While market watchers are looking at those changing consumption patterns and wondering if it will be a prelude to a larger shift in the marketplace, Klaus sees an expansion of consumer tastes.
“Really, I think consumers are looking for elevated, grownup drinks that just happen to have no alcohol in them,” she noted. “Consumers are looking for something better for them and are willing to pay to connect with that.”
Moreover, offering higher-end, more sophisticated non-alcoholic drink fair opens up not only a chance for the entrepreneur and the consumers to be refreshed by the offerings, but also brings a boon for the restaurant industry which has been given a new way to upsell to a non-drinker. That, Klaus said, makes non-drinkers feel welcome.
Kraus noted that in her pre-DRY Sparkling days, she once passed up on a dining invitation at The French Laundry — a world-famous Napa dining destination — because she couldn't see traveling for hours to watch her friends eat meals that were perfectly paired with wine while she drank water.

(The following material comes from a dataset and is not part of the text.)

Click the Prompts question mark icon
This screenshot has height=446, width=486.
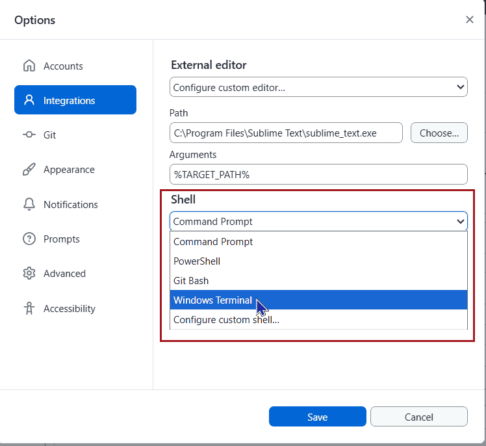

“What would have been the point?” Klaus asked.
And, for many non-drinkers, socializing in a bar or barlike environment brings out a similar reaction. Sure, one could go out anyway, but there is not a lot of room for the non-drinker to be part of the event when drinking cocktails is central to the activity. By expanding the adult drink offerings, consumers have an opportunity for a positive experience and more chances to build stronger, positive associations with the brand.
Plus, Kraus noted, even among those who drink — those foodies who love a good wine pairing, for example — drinking is not always an option. Maybe one is driving or simply tired, or perhaps he or she drank too much the previous night or is just not in the mood to imbibe at all.
The point is to give the customers choices, and a chance to build tastes more diverse and interesting than determining if Coke or Pepsi will be acting as their wine substitute of the day.